▶ _TASK DETAILS_: Pictures stay out of the copy; output exactly the lines from the one containing "Toggle Active checkmark for FOB row" through the end of the material.

--- MATERIAL PROVIDED ---

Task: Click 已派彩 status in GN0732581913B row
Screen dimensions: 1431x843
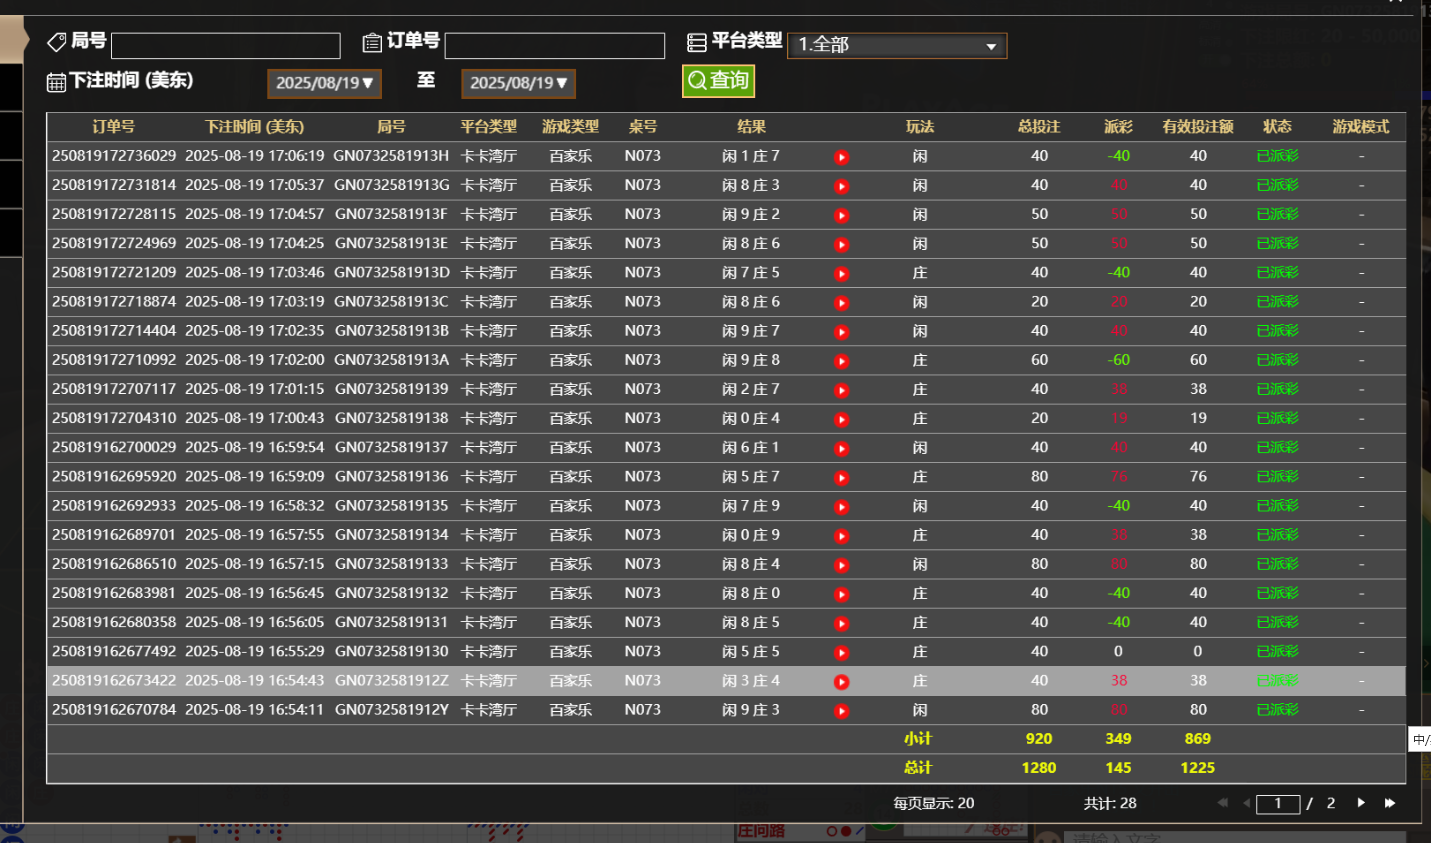Action: (1277, 331)
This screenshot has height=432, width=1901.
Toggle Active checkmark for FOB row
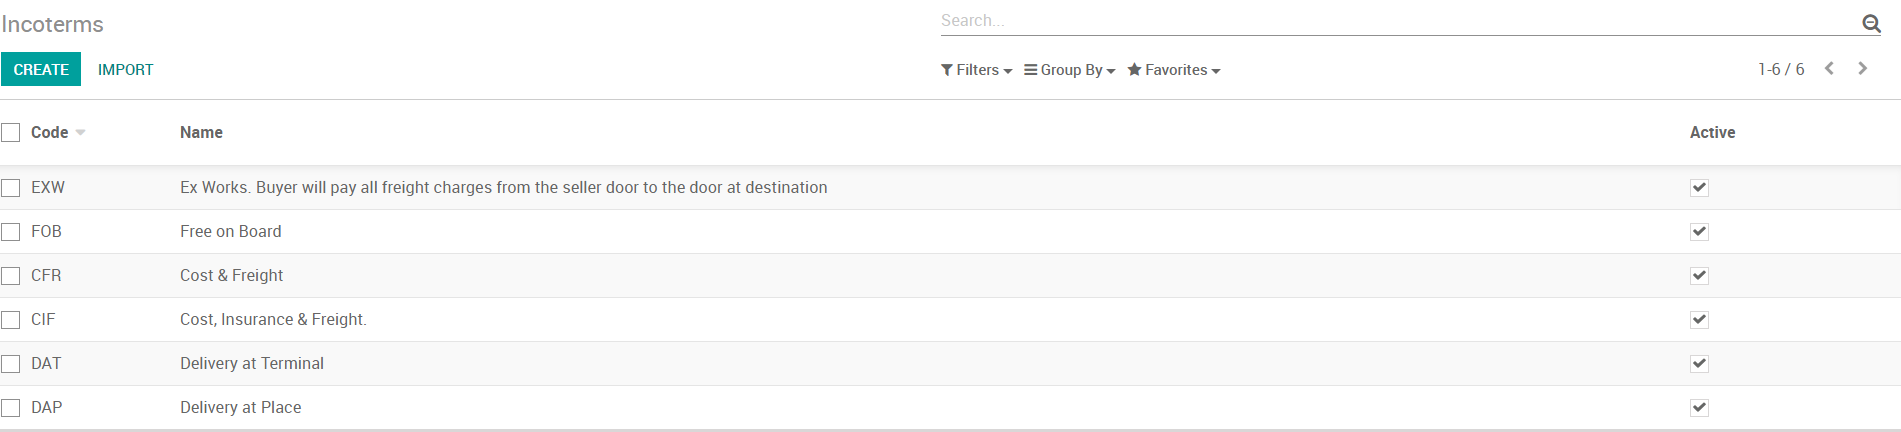click(1699, 232)
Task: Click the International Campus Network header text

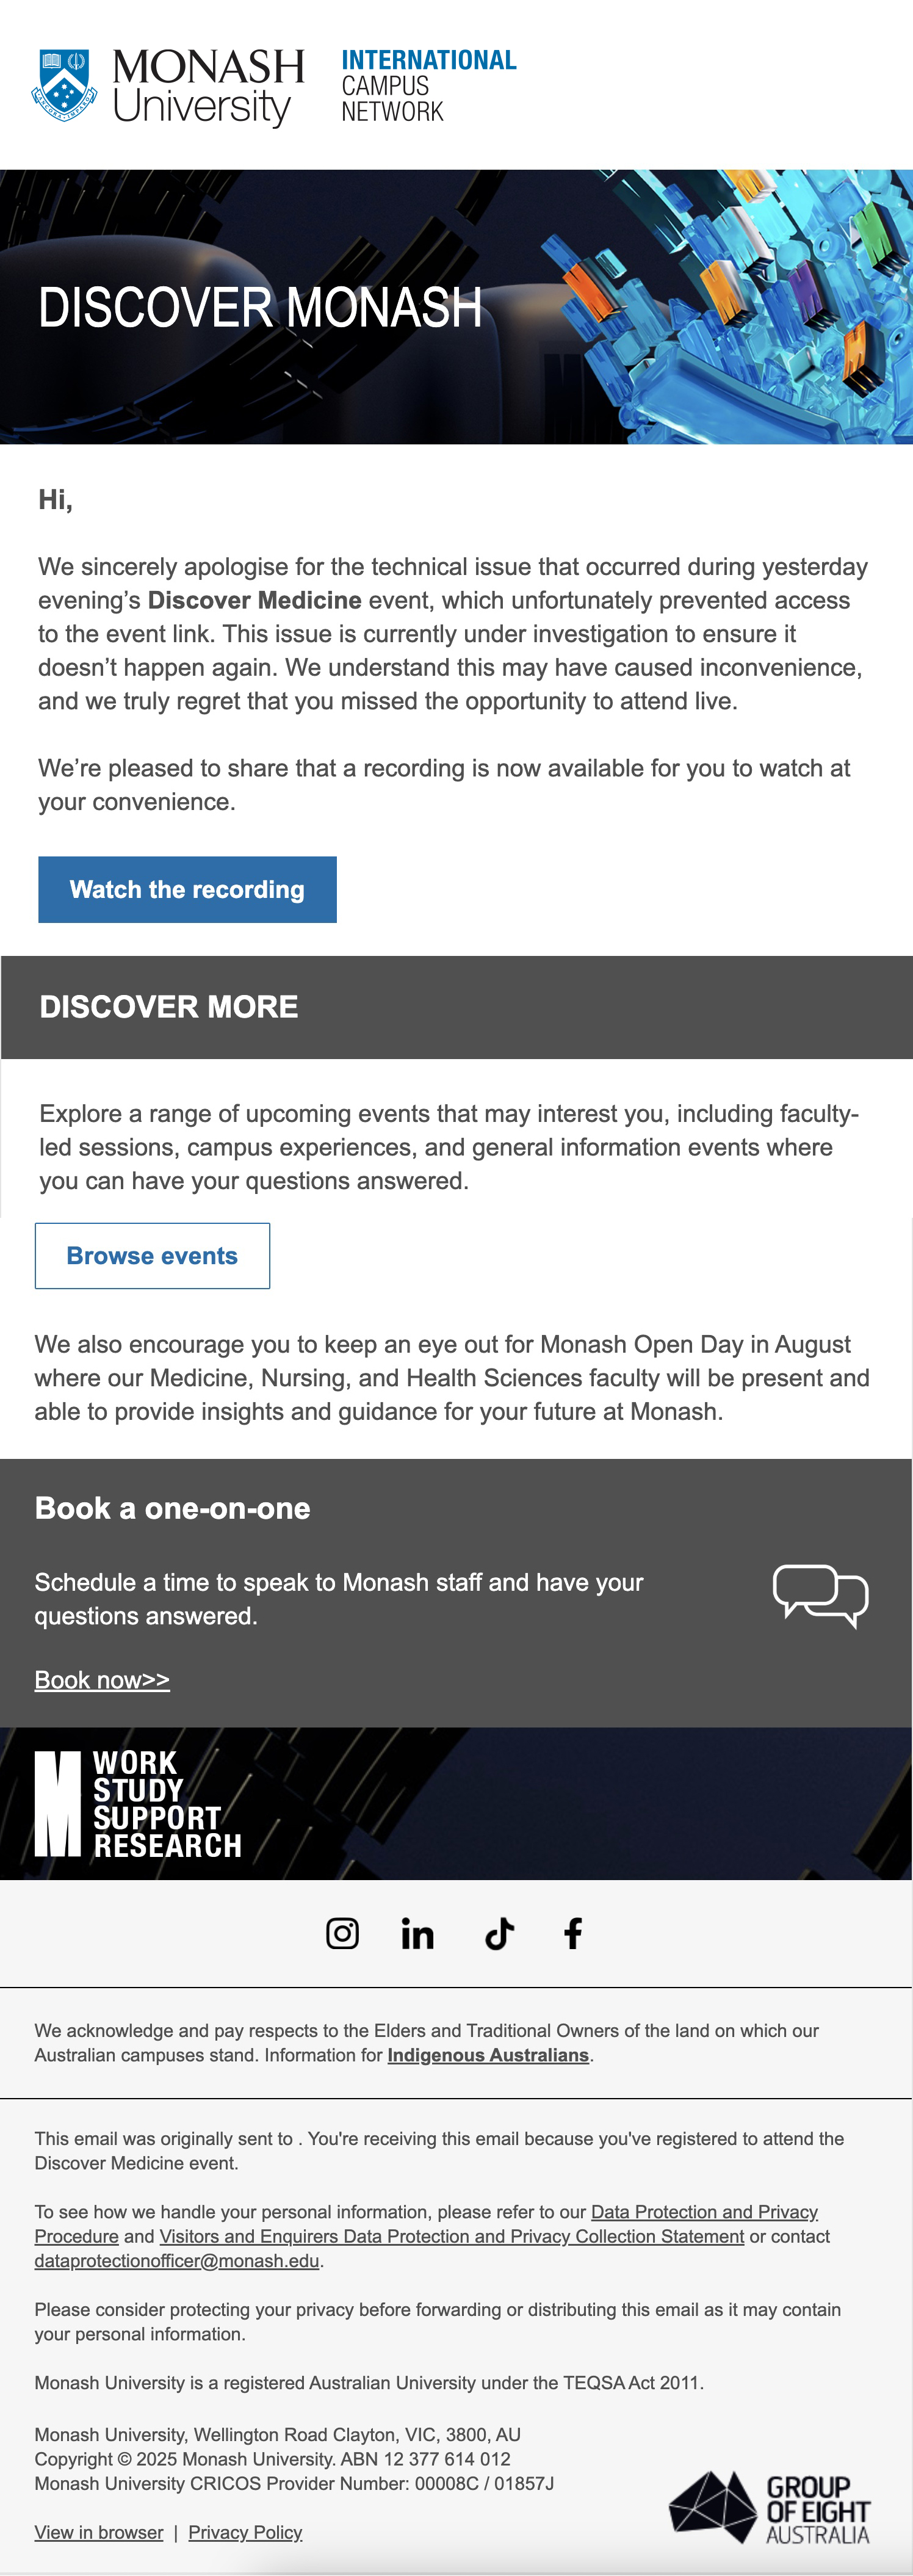Action: click(x=429, y=86)
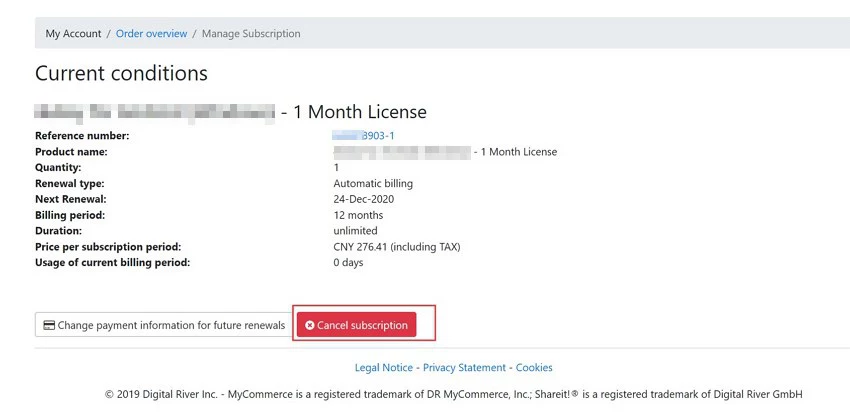This screenshot has height=419, width=850.
Task: Select Manage Subscription breadcrumb item
Action: coord(251,33)
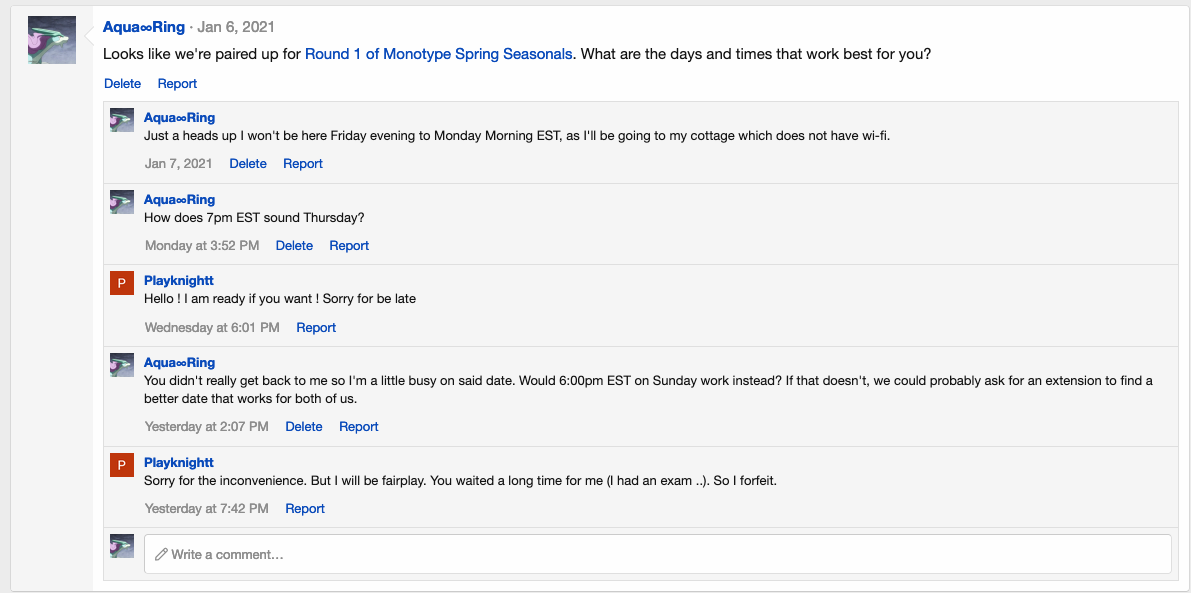Click avatar beside the Sunday 6:00pm EST comment

(122, 365)
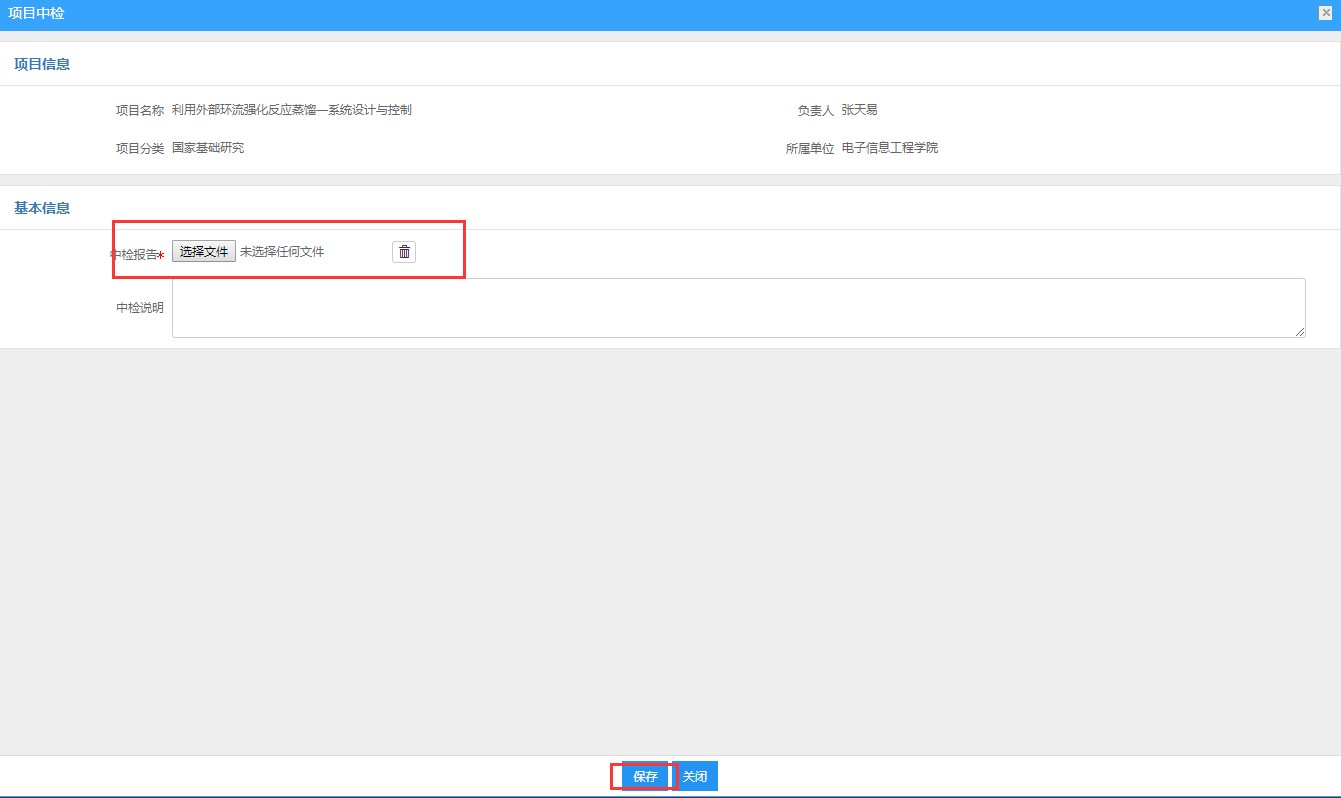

---

▶ _SOLUTION TO THIS PROBLEM_:
Toggle Active checkmark for FOB row
click(1699, 232)
Task: Click the International Campus Network header text

Action: click(x=429, y=86)
This screenshot has height=419, width=850.
Task: Select Manage Subscription breadcrumb item
Action: coord(251,33)
Click avatar beside the Sunday 6:00pm EST comment

(122, 365)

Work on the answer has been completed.